Co-produced by Hollywood greats John Carpenter and Debra Hill—the latter of which, in addition to being one of the film industry’s first female producers (and an all-around badass), grew up right here in Philly—Halloween III is not your typical entry in the horror-flick franchise. In fact, outside of a quick shot of knife-wielding psycho-killer Michael Myers on a television screen in one of the opening scenes, it has absolutely nothing to do with the rest of the Halloween films. Instead, the film follows an alcoholic doctor’s investigation into the mysterious death of a patient, during which he uncovers a sinister plot by Halloween-mask manufacturing mogul Dan O’Herlihy to murder children. His motive? Why, to play the ultimate prank—the PRANK OF DEATH—on the youth of America. (Joke’s on you, kiddies!) His brilliant-but-nefarious scheme? Put chips of Stonehenge into his company’s masks—which will turn into bug-infested death helmets upon being activated by a secret signal embedded in a mesmerizing television commercial!

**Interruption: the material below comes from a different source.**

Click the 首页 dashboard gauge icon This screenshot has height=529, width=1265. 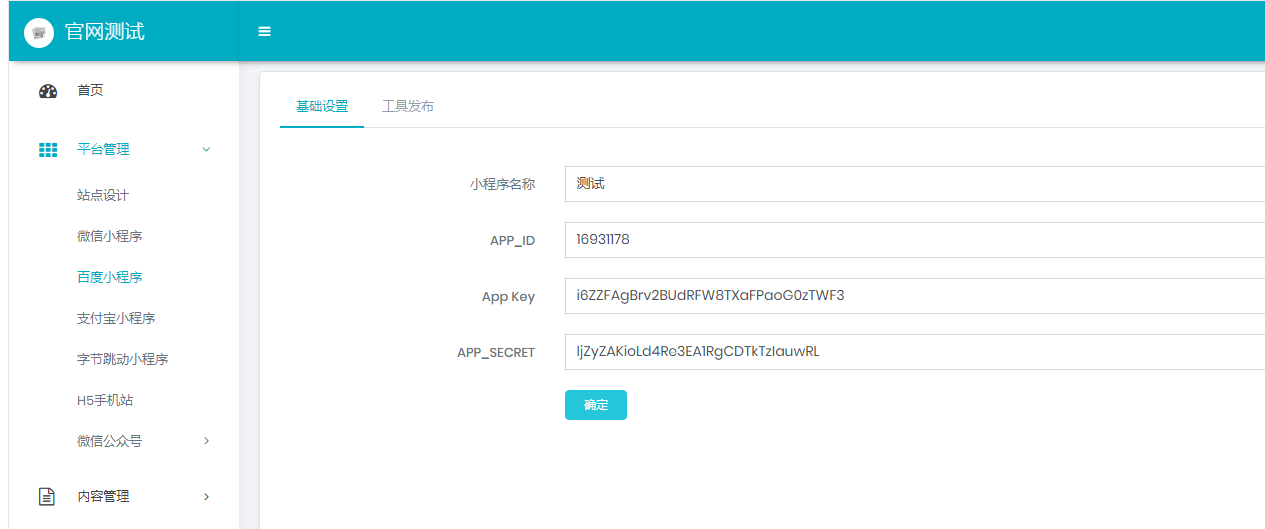48,91
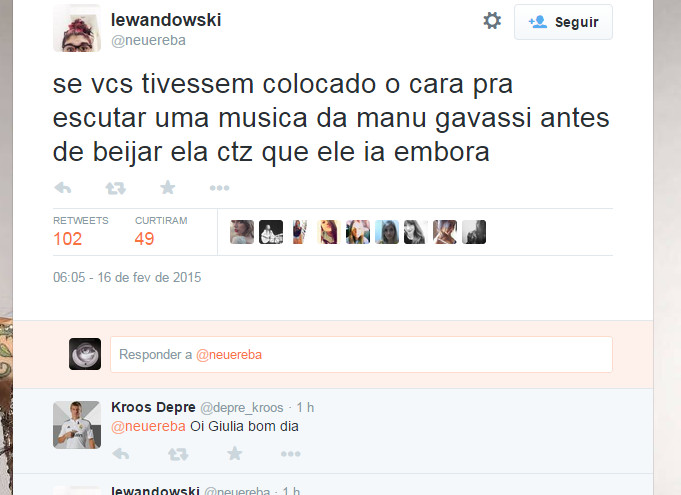The image size is (681, 495).
Task: Open lewandowski's profile avatar
Action: pyautogui.click(x=77, y=29)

There are many wondrous scenes to behold in this feature film—including, but not limited to: Dr. Daniel “Dan” Challis (Tom Atkins) hanging up on his nagging wife inside of a pay-phone booth and then pulling a six-pack out of nowhere, the good doctor declaring that “It’s getting late” and he “could use a drink” when it is clearly mid-afternoon, and our friend, Doctor Dan, responding to the nearby death rattle of his motel-room neighbor with a breathy “Who cares?” while having sex with a doe-eyed beauty who turns out to be a robot. However, it is in the aforementioned television clip—the BIG GIVEAWAY AT NINE, DON’T FORGET TO WEAR YOUR MASKS!—that the real beauty of Halloween III: Season Of The Witch shines through. What child wouldn’t want to plop down in front of the TV, gaze upon this spellbinding clip, and remain transfixed by its hypnotic flashes of light—even as the mask on their head turned into a squirming mass of insects that chewed through their brain?

Not only is it the pinnacle of filmmaking, but one of the best jingles we’ve ever heard.